Do not listen to the tick of the clock or watch the hands rotate. Ignore the temptation to focus on the digital numbers that measure time. This is not a long night, this is days. How much longer does it take a watched pot to boil, perhaps, seem to take would be more accurate; although I am not sure there is a difference. Life does not start at a future date, it happens now. So don’t look now, leave for future thought those things that can only be known and experienced in the future.

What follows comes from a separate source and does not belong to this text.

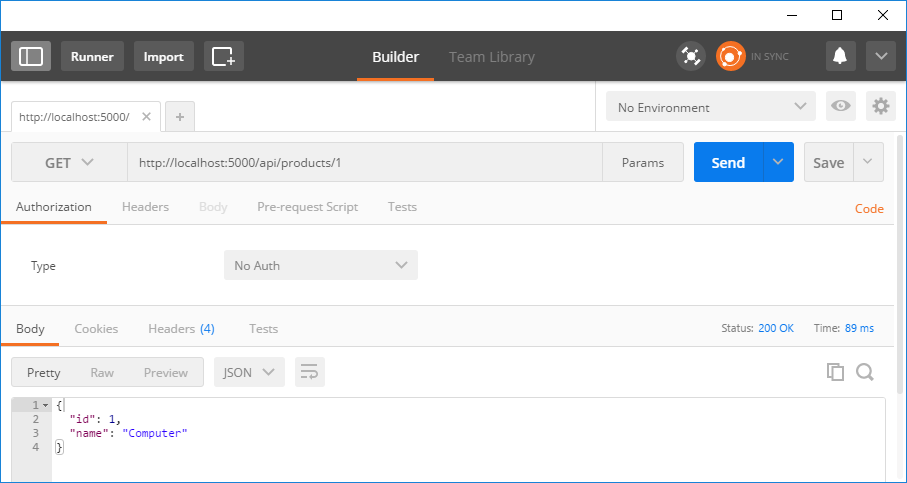Open the manage environments gear icon

tap(880, 107)
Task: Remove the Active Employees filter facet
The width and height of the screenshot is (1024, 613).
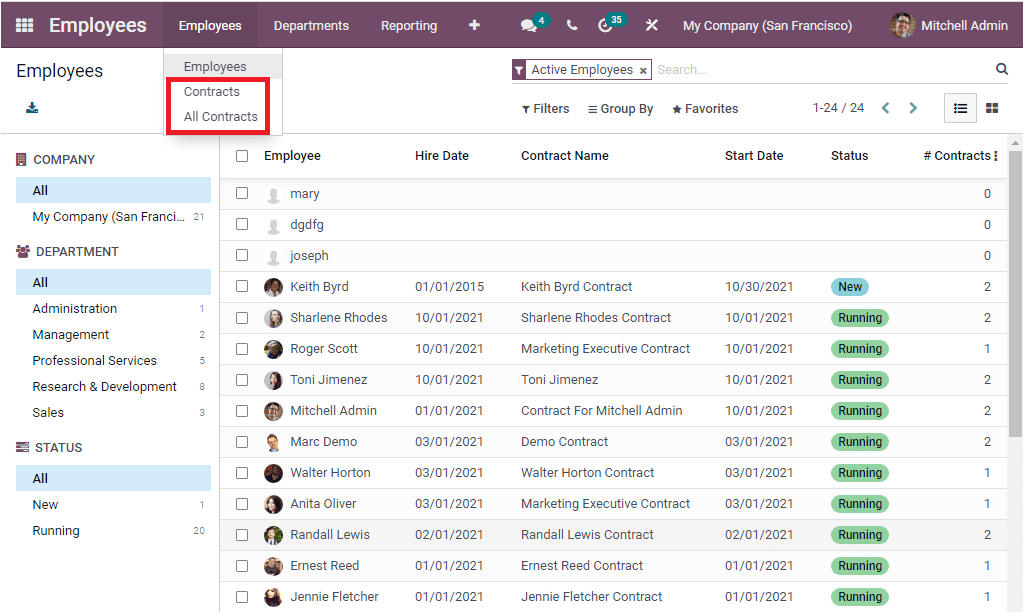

These thoughts are where I found myself after much needless consternation. I went through all my chemo and radiation treatments knowing it would be three months before I would be told anything remotely concrete about their effectiveness. My time was almost up, only two days before I headed out for more tests and the all important PET scan which would be the key indicator if I was ok, at least for now. My phone rang, my tests had been move back almost two weeks. I knew that the delay would have no bearing on my health or the tests results, but I did not want to wait even one day longer. I explained I was from out of town and had everything worked out for the original date. They were sorry, but there was nothing that could be done. After a couple of anxious and rather unpleasant days I had a vivid memory.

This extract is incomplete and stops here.